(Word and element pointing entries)
◆ ◆ ◆

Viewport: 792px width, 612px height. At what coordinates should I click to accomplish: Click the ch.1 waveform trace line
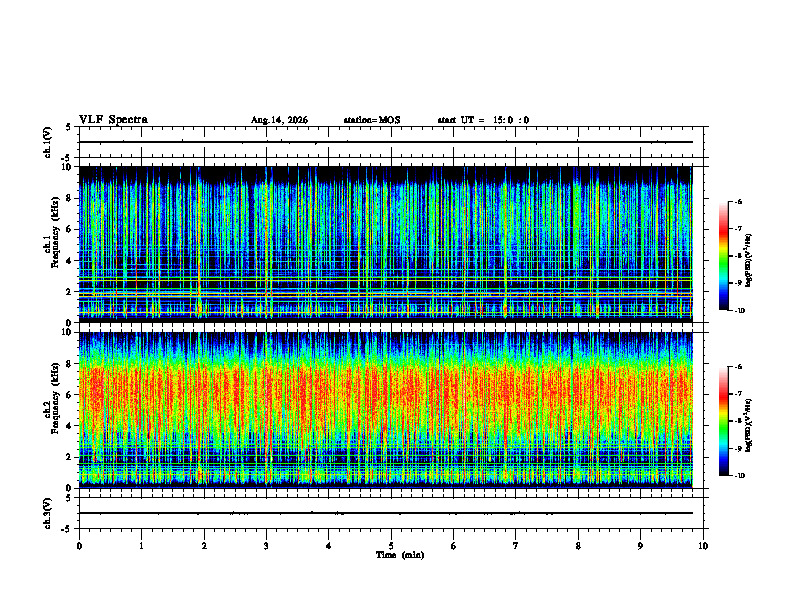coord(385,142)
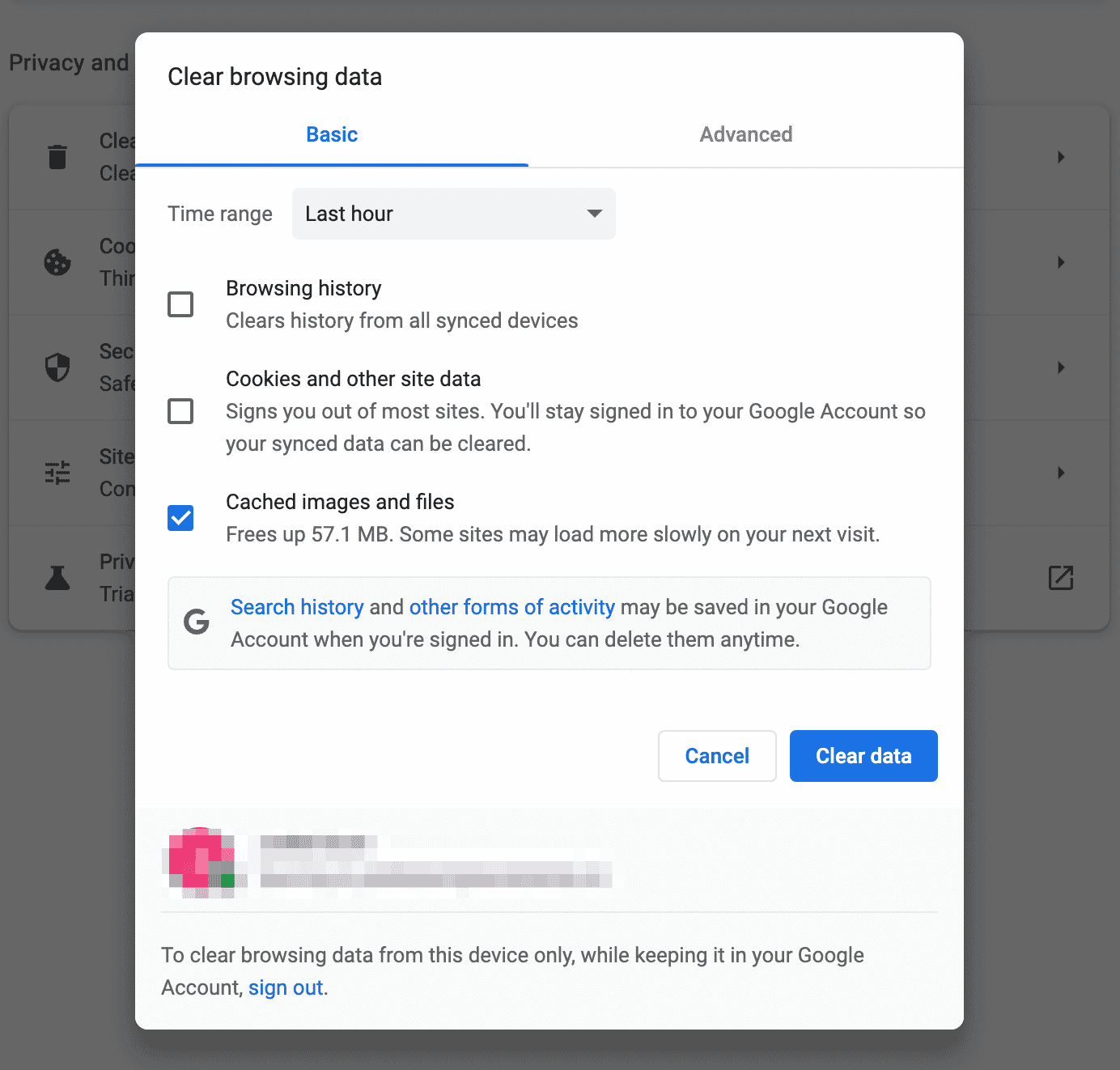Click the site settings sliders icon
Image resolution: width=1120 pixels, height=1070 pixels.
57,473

◆ ◆ ◆

→ **Exercise goal**
Copy out every one of the rows above word for word, leaving out the pictures.

→ **The result**
Viewport: 792px width, 612px height. At what coordinates should I click to accomplish: Click the ch.1 waveform trace line
coord(385,142)
Click the site settings sliders icon
Image resolution: width=1120 pixels, height=1070 pixels.
57,473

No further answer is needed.